===== The data
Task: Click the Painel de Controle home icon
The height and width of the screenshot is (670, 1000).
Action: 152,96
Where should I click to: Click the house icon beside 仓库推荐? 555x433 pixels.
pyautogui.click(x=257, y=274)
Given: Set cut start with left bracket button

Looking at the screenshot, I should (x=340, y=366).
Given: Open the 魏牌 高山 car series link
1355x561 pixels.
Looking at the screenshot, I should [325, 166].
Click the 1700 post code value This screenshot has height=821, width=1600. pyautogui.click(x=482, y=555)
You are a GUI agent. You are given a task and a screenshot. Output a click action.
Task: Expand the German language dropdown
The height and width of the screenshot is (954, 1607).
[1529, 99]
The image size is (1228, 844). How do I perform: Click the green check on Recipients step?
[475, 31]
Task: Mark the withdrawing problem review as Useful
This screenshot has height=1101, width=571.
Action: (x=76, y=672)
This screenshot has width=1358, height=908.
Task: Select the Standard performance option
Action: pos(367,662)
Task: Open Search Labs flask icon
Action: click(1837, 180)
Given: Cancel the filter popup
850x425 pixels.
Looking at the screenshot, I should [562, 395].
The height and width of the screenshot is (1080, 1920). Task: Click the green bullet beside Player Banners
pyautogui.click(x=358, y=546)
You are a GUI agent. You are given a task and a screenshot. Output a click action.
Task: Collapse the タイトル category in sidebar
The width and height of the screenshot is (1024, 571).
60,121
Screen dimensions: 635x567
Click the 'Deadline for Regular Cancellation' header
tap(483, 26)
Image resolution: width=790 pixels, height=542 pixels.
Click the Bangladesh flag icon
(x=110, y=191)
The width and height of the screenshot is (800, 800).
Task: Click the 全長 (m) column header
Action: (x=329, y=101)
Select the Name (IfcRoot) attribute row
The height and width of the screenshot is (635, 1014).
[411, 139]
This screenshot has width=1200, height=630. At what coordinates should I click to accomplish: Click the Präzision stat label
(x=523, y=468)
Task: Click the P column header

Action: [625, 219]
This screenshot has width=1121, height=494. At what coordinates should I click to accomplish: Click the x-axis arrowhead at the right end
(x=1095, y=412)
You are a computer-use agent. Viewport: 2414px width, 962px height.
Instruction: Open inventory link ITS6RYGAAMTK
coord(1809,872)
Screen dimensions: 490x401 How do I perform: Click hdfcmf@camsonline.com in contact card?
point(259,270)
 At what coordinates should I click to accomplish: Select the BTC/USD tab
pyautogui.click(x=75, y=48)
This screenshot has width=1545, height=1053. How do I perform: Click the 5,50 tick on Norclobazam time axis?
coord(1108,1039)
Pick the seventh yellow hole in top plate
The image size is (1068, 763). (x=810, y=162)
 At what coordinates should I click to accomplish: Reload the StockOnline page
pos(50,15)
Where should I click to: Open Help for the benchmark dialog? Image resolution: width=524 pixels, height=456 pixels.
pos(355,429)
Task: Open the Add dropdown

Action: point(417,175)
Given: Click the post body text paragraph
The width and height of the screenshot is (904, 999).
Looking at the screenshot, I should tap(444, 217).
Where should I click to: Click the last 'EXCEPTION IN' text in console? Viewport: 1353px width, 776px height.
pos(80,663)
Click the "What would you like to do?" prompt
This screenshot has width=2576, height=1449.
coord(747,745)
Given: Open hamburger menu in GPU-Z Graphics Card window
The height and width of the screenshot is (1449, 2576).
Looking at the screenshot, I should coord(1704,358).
==========
:: Goal ::
Count the lines in the records above that contain the string "link", and reply with the number alone.

:: Full solution ::
2